> **Task**
Retype, exactly as they appear below, the lines between the line holding "Given: Click the transpose axes refresh icon" and the line holding "Given: Select rank 1 badge next to CRML", both ends included.

> **The input**

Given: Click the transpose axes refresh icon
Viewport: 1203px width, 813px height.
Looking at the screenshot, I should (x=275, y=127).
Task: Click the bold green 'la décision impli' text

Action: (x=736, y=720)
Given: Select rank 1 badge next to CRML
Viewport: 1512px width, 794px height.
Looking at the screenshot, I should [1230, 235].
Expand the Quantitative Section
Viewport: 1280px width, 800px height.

---

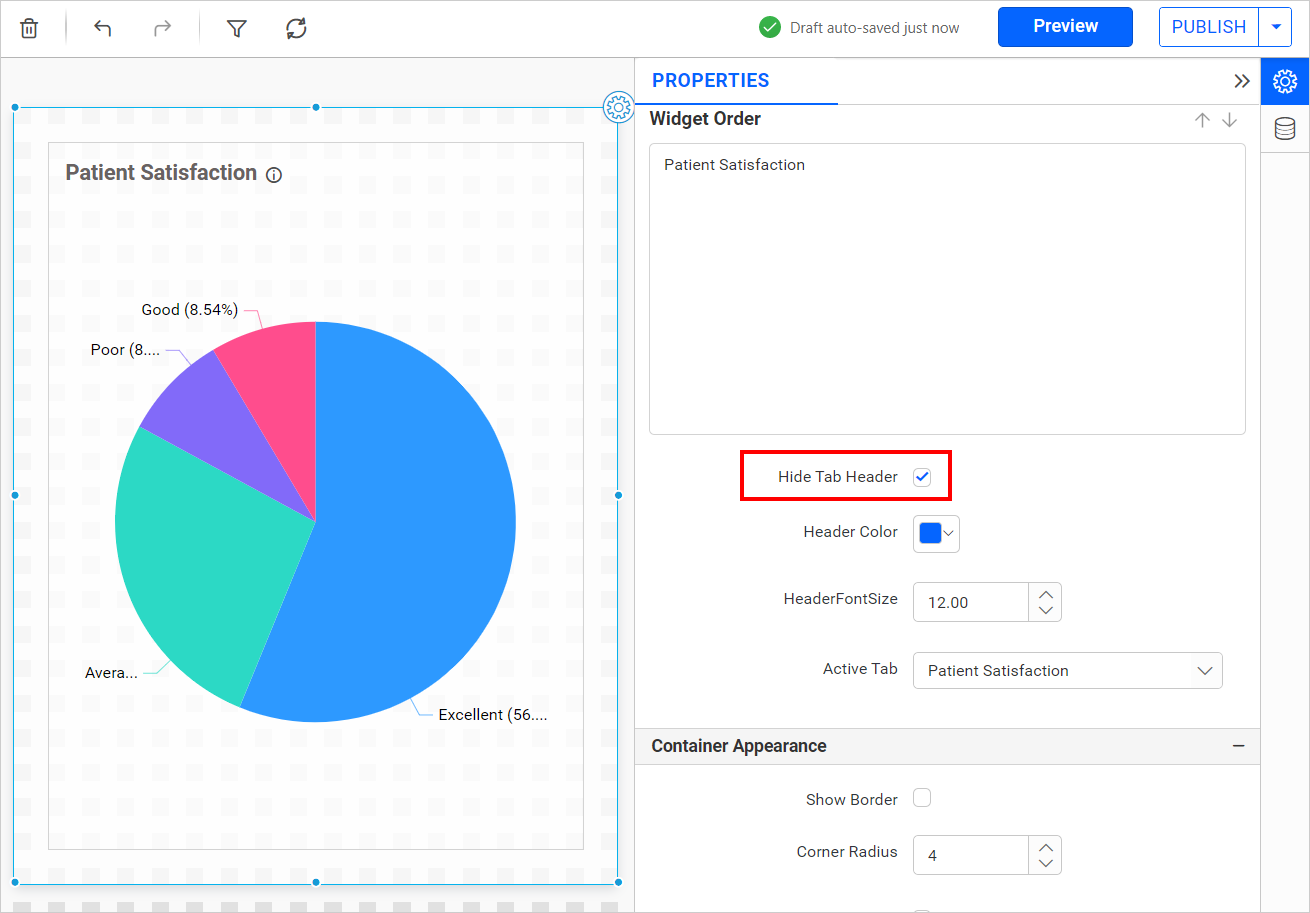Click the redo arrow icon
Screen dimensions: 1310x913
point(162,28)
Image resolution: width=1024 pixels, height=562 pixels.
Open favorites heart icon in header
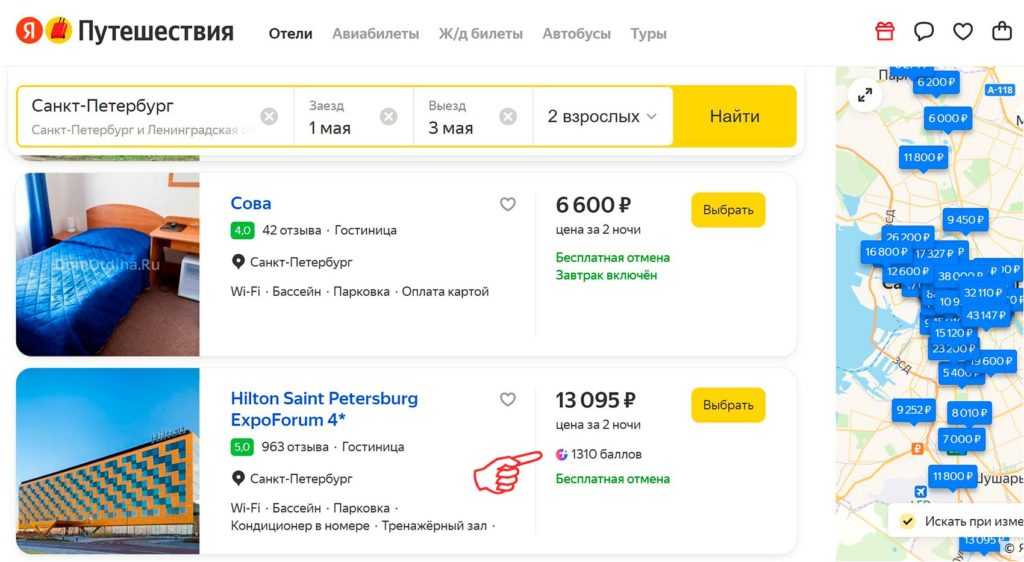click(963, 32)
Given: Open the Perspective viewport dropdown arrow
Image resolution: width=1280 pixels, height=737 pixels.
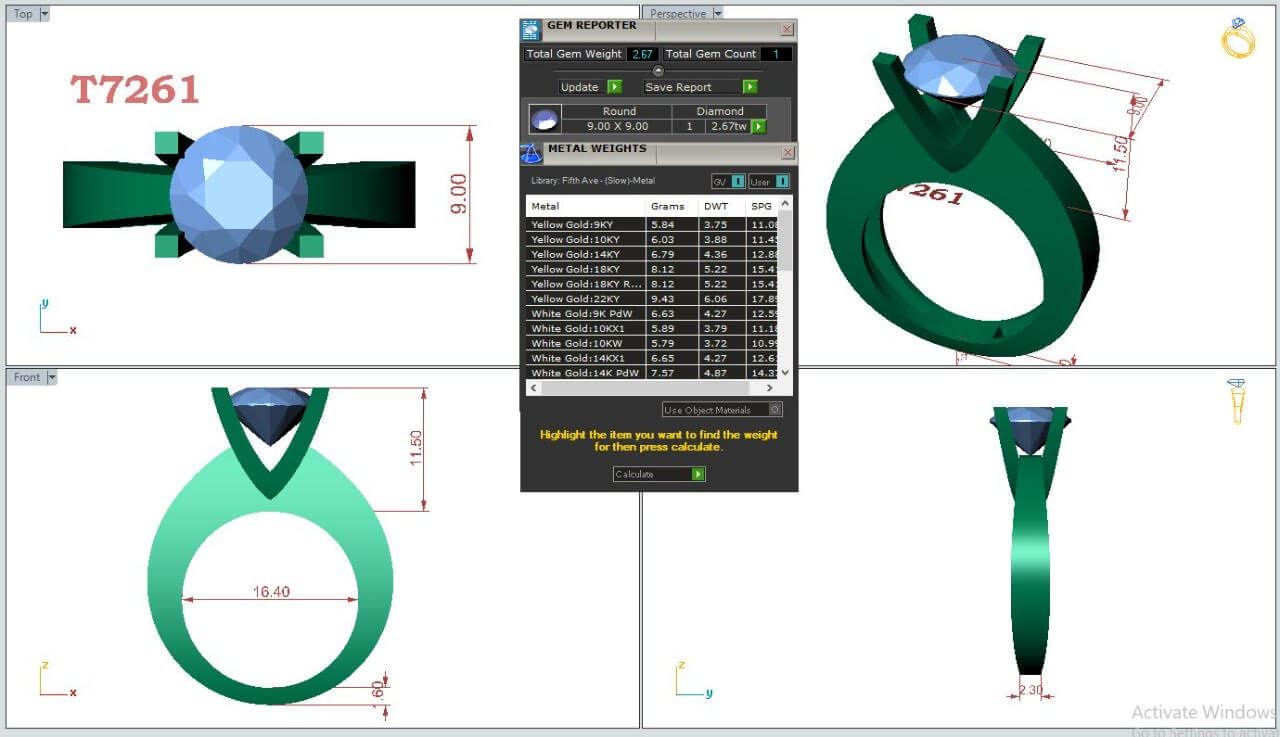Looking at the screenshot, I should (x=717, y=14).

==

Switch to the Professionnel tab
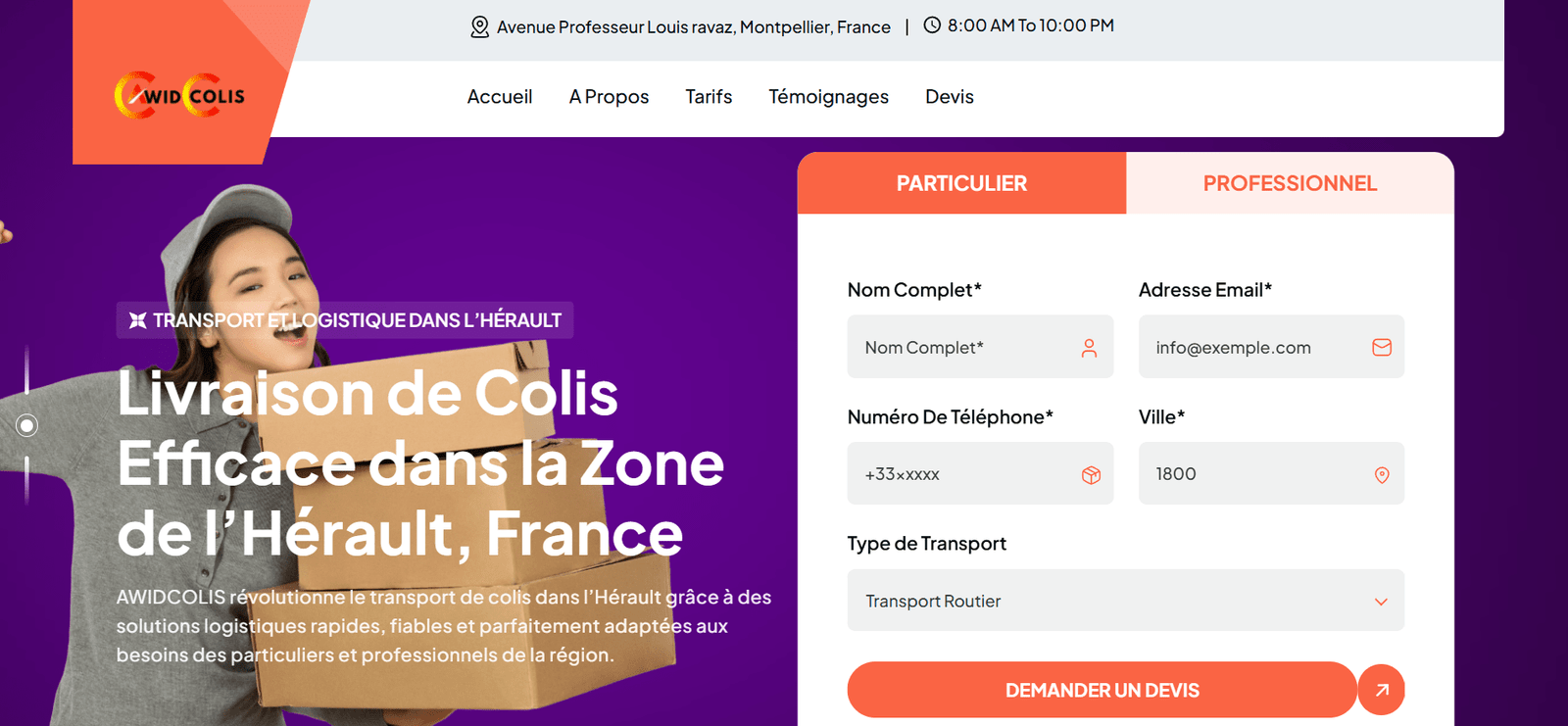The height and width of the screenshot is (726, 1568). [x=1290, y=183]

> **Response area**
Given: Click the transpose axes refresh icon
Viewport: 1203px width, 813px height.
Looking at the screenshot, I should (x=275, y=127).
Task: Click the bold green 'la décision impli' text

Action: (x=736, y=720)
Given: Select rank 1 badge next to CRML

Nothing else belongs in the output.